> **Task requirements**
1. Repeat the Summer Girls article word for word, starting at "- Released: June" and ending at "left the group.".
2. In the Summer Girls article, what lineup change does the single mark, and what had happened to bring it about?

> **Text excerpt**
|---|

Single by LFO

from the album LFO
- B-side: "Can't Have You"
- Released: June 29, 1999
- Length: 4:17
- Label: Arista
- Songwriters: Rich Cronin; Dow Brain; Brad Young;
- Producers: Dow Brain; Brad Young;

LFO singles chronology
| "Sex U Up (The Way You Like It)" (1997) | "Summer Girls" (1999) | "Girl on TV" (1999) |

= Summer Girls =

1999 single by LFO

"Summer Girls" is a song by American pop group LFO. It was released on June 29, 1999, as the lead single from their debut album, LFO (1999). "Summer Girls" reached number three on the US Billboard Hot 100 chart and was certified platinum by the Recording Industry Association of America (RIAA). In 2010, Billboard magazine named it the 14th-biggest summer song of all time. In 2019, Billboard also ranked the song the 43rd-greatest song of 1999. This was the band's first single to feature Devin Lima as a member of the group after original member Brian "Brizz" Gillis left the group.

|---|

[Target position records]
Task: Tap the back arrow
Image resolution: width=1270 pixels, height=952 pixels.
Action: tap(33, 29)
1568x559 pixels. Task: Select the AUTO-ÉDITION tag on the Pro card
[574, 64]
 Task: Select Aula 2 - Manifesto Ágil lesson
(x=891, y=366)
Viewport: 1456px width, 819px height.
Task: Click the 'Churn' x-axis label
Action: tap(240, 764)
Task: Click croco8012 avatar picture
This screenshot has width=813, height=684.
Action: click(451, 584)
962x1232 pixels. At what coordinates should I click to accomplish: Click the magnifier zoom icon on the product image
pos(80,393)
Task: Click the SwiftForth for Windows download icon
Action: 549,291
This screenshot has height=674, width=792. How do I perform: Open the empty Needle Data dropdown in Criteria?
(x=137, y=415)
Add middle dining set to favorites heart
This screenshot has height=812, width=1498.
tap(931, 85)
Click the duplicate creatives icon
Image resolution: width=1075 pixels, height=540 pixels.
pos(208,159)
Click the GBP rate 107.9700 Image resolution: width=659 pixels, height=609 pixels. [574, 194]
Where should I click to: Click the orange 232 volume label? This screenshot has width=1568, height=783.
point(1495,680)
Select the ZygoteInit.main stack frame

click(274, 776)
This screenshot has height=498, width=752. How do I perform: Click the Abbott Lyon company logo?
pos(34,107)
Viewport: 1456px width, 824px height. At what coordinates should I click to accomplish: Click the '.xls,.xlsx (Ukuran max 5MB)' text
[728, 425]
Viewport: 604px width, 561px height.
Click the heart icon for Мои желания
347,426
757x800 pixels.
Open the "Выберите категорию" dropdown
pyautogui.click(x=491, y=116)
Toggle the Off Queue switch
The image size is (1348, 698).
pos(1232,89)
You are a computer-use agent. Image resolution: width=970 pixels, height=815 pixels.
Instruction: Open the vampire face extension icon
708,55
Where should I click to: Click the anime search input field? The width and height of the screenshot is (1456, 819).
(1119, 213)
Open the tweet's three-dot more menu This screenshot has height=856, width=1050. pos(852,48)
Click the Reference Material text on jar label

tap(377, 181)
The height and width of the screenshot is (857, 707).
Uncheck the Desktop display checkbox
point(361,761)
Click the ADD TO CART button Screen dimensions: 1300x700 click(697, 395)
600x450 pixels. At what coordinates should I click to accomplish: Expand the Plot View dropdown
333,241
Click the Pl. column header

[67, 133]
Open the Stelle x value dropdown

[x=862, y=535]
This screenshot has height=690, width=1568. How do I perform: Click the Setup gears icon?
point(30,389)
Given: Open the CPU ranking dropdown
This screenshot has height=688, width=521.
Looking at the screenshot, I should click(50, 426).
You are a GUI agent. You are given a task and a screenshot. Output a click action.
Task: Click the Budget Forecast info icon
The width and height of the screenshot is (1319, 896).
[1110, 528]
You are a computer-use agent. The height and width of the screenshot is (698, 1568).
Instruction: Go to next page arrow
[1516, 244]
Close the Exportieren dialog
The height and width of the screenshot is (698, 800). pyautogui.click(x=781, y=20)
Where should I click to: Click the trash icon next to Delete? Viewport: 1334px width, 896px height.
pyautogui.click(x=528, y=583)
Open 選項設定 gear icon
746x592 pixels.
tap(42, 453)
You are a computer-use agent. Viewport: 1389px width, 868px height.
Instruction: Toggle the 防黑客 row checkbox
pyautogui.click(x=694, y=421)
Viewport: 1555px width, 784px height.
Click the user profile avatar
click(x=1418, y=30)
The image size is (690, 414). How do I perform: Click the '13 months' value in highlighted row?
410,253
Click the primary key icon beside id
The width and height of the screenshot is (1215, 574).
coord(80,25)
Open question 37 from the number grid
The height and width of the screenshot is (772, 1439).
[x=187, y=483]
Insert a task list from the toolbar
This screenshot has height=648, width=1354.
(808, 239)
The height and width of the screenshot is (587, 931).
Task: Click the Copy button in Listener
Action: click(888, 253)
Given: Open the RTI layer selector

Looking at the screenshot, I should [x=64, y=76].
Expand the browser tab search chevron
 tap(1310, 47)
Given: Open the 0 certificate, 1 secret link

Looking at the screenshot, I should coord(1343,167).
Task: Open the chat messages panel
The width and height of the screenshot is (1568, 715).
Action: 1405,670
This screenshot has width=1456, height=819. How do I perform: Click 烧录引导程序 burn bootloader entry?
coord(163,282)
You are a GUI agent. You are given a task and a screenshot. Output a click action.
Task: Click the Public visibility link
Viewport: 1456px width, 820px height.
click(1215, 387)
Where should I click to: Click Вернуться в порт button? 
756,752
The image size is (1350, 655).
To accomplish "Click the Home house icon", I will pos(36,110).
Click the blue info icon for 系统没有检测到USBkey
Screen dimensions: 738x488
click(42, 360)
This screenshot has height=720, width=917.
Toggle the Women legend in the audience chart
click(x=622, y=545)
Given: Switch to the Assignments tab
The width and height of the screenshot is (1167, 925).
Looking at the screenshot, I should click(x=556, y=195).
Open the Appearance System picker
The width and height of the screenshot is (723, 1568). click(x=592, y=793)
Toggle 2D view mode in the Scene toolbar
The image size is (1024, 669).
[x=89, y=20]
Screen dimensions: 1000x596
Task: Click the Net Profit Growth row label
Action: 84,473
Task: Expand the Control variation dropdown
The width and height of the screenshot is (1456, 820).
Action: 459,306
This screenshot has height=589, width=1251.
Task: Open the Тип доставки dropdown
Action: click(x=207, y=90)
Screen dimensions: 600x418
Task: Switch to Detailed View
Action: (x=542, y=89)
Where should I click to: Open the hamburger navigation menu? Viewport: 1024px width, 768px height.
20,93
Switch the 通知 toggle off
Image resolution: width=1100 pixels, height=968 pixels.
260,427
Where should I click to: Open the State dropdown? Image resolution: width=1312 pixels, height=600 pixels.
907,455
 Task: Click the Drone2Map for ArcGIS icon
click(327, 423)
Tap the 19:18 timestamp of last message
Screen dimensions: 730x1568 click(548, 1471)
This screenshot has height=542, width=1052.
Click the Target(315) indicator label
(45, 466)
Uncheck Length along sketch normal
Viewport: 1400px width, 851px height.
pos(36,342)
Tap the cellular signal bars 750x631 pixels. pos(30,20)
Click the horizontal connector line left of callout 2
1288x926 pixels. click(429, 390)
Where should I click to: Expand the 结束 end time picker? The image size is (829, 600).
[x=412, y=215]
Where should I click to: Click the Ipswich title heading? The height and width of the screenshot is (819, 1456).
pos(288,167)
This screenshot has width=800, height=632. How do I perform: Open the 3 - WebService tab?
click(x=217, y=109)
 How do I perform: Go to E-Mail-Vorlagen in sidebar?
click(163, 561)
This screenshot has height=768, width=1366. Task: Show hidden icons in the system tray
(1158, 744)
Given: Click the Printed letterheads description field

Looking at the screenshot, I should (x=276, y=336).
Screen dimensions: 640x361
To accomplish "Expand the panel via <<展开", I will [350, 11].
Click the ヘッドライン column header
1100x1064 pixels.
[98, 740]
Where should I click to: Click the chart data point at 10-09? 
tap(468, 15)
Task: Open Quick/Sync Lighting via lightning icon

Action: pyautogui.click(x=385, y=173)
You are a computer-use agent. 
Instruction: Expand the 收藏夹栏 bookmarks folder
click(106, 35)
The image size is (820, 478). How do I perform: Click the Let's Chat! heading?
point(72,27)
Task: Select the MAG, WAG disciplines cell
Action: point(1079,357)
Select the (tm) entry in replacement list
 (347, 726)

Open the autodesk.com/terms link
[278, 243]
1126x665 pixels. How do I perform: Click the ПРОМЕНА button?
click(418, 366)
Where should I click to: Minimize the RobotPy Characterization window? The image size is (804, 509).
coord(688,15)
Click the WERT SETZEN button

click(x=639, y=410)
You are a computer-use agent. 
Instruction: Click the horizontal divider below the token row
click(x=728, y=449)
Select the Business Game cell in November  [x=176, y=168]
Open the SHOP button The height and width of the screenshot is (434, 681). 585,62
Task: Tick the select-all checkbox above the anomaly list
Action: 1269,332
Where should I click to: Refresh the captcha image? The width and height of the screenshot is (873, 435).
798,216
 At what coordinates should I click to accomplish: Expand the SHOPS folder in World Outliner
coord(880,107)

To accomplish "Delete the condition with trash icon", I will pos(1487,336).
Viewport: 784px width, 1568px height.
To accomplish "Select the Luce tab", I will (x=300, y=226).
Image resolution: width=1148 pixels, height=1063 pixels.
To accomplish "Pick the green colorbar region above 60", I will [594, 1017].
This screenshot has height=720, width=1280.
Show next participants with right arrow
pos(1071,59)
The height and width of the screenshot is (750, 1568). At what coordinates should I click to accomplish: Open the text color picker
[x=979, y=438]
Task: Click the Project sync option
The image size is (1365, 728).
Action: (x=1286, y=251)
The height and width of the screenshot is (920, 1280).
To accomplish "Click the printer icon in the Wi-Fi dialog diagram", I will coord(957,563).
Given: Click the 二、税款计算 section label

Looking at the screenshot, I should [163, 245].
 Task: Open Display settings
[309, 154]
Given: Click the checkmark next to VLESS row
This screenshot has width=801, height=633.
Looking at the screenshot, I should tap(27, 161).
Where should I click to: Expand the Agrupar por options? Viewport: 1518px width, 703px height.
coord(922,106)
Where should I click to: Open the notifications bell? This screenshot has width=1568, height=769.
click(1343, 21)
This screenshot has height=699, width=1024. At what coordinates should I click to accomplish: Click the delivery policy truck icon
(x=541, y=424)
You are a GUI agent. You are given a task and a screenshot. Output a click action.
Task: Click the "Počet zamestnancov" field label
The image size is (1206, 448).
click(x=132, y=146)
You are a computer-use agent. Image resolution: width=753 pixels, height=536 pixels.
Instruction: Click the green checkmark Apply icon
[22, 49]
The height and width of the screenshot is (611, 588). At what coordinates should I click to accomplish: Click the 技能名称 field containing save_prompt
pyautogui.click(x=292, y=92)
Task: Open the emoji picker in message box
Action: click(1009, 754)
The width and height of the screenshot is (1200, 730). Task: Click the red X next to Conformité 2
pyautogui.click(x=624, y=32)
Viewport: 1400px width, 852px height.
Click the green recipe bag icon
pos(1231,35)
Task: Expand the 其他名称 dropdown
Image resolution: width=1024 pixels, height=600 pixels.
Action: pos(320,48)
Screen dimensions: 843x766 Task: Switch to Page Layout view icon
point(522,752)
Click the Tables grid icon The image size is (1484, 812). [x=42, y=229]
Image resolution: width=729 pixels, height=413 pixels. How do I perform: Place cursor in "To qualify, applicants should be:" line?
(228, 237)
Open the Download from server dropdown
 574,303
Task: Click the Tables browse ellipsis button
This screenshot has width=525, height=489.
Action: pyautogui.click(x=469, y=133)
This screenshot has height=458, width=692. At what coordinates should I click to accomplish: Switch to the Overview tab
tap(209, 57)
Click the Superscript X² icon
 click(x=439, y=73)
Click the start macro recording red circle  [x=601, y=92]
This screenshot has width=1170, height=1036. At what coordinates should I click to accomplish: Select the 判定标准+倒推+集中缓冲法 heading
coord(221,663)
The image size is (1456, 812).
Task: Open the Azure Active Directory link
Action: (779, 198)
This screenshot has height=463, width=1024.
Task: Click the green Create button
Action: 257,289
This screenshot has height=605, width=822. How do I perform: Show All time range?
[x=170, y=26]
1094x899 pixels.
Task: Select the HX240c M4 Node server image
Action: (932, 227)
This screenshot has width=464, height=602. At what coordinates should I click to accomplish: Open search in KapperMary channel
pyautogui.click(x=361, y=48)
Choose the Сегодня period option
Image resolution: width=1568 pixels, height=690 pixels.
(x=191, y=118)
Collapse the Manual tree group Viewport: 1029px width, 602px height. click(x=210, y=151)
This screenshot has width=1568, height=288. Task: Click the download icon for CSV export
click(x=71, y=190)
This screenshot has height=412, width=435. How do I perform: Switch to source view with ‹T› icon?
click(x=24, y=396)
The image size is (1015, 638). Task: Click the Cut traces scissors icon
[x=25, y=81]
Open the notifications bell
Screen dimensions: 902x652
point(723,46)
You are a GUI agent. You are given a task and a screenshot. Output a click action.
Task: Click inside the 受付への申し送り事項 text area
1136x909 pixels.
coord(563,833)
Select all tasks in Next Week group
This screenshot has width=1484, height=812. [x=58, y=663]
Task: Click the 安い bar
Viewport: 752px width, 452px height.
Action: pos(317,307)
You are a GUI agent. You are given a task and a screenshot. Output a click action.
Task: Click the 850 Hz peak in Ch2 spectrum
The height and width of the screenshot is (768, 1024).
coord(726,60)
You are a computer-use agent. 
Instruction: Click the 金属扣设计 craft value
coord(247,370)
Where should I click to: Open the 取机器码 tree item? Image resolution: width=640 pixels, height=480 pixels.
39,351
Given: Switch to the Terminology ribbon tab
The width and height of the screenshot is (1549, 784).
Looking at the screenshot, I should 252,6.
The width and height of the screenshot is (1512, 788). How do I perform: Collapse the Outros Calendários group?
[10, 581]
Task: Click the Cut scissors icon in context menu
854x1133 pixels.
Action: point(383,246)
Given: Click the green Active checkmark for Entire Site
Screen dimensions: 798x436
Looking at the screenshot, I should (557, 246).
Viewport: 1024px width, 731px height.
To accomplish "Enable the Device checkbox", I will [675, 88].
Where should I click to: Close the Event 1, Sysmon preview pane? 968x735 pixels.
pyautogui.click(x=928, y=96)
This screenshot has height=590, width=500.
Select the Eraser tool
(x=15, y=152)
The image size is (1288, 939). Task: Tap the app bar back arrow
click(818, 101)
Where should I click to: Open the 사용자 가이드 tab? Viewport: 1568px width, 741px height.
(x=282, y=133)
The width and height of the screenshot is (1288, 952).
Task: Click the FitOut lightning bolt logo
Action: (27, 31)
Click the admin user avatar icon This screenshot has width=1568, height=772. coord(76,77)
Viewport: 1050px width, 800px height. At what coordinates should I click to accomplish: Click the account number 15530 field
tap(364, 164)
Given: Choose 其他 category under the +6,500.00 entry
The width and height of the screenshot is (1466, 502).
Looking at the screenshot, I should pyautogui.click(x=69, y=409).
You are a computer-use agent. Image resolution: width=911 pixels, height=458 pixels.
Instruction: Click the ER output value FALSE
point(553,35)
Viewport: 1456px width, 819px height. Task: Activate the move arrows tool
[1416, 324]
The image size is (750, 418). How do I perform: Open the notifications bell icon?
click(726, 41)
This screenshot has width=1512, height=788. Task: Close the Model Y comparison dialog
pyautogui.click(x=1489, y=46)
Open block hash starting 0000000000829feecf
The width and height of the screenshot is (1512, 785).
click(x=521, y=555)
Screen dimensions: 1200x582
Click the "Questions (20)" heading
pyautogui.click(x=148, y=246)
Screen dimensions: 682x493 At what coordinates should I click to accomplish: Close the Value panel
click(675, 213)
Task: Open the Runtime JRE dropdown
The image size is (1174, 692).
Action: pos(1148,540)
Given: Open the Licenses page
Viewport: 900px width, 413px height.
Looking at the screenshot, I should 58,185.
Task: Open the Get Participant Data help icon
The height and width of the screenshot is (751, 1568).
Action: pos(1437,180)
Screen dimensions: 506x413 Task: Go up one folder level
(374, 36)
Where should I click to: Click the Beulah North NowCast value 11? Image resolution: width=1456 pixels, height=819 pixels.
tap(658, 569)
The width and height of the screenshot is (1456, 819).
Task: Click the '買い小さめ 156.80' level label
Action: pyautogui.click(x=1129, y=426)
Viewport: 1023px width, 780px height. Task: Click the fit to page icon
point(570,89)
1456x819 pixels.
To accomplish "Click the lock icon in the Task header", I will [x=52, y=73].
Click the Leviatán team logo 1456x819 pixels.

|---|

> **Responses to the tasks**
1.
- Released: June 29, 1999
- Length: 4:17
- Label: Arista
- Songwriters: Rich Cronin; Dow Brain; Brad Young;
- Producers: Dow Brain; Brad Young;

LFO singles chronology
| "Sex U Up (The Way You Like It)" (1997) | "Summer Girls" (1999) | "Girl on TV" (1999) |

= Summer Girls =

1999 single by LFO

"Summer Girls" is a song by American pop group LFO. It was released on June 29, 1999, as the lead single from their debut album, LFO (1999). "Summer Girls" reached number three on the US Billboard Hot 100 chart and was certified platinum by the Recording Industry Association of America (RIAA). In 2010, Billboard magazine named it the 14th-biggest summer song of all time. In 2019, Billboard also ranked the song the 43rd-greatest song of 1999. This was the band's first single to feature Devin Lima as a member of the group after original member Brian "Brizz" Gillis left the group.

2. "Summer Girls" was the band's first single to feature Devin Lima as a member. This came after original member Brian "Brizz" Gillis left the group.